Large supermarkets will be required to display and advertise the unit price of all packaged grocery items by the end of this year.

Small supermarkets and corner stores have been exempted from the federal government plan, which is aimed at giving consumers more information about grocery prices.

Details of the mandatory national unit-pricing regime, released on Thursday, have been welcomed by consumer groups and retailers.

Unit pricing will apply to all store-based retailers that have a grocery display area greater than 1,000 square metres and supply a prescribed range of food-based grocery items.

More than half of Australia's supermarkets will thus need to comply with the scheme.

Online retailers that supply a prescribed range of food-based grocery items will have the same obligations.

Supermarkets will be required to include unit pricing on print advertising and website advertisements, but not broadcast advertising.

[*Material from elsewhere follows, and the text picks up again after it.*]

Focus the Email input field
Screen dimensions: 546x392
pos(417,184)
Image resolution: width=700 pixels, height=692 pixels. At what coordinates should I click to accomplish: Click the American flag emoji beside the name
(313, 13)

This means stores will have to display prices per unit measure - per 100 grams, 100 millilitres, per metre or per item.
''Unit pricing will help consumers compare packaged grocery items of different sizes easily and quickly,'' Consumer Affairs Minister Chris Bowen told reporters.

The system will be useful where the sizes of packaged items are similar but not identical, he said.

Some goods, such as meat or bread discounted at the end of the day, will be exempted from the scheme.

The low cost of the scheme pleases retailers.

''We have always supported a cost-effective national scheme and the government's model reflects this,'' Australian National Retailers Association CEO Margy Osmond said.

It was a better approach than prescriptive or state-based schemes that would cost more but give consumers no more useful information, she said.

Consumer advocate group Choice has hailed it as a win for consumers, though it still has some concerns about the scheme.

It wants supermarkets to display unit prices at a ''prominent'' size and wants the scheme to stipulate a minimum font size.

Choice also wants unit pricing applied to ''specials'' and ''multi-buys'', items exempted from the planned scheme.

Supermarket giant Woolworths plans to have its own unit-pricing program for about 19,000 products rolled out to all its 790 stores by September.

It says customer feedback since the rollout began in November has been very positive and the planned national scheme will involve little additional cost to retailers.

Discount supermarket ALDI - the first retailer to introduce unit pricing in November 2007 - says the planned scheme will provide a level playing field for Australian retail competition.

The Australian Competition and Consumer Commission, which recommended a unit-pricing scheme in its inquiry into grocery prices last year, will enforce the scheme.

The final version of the code comes into force from December.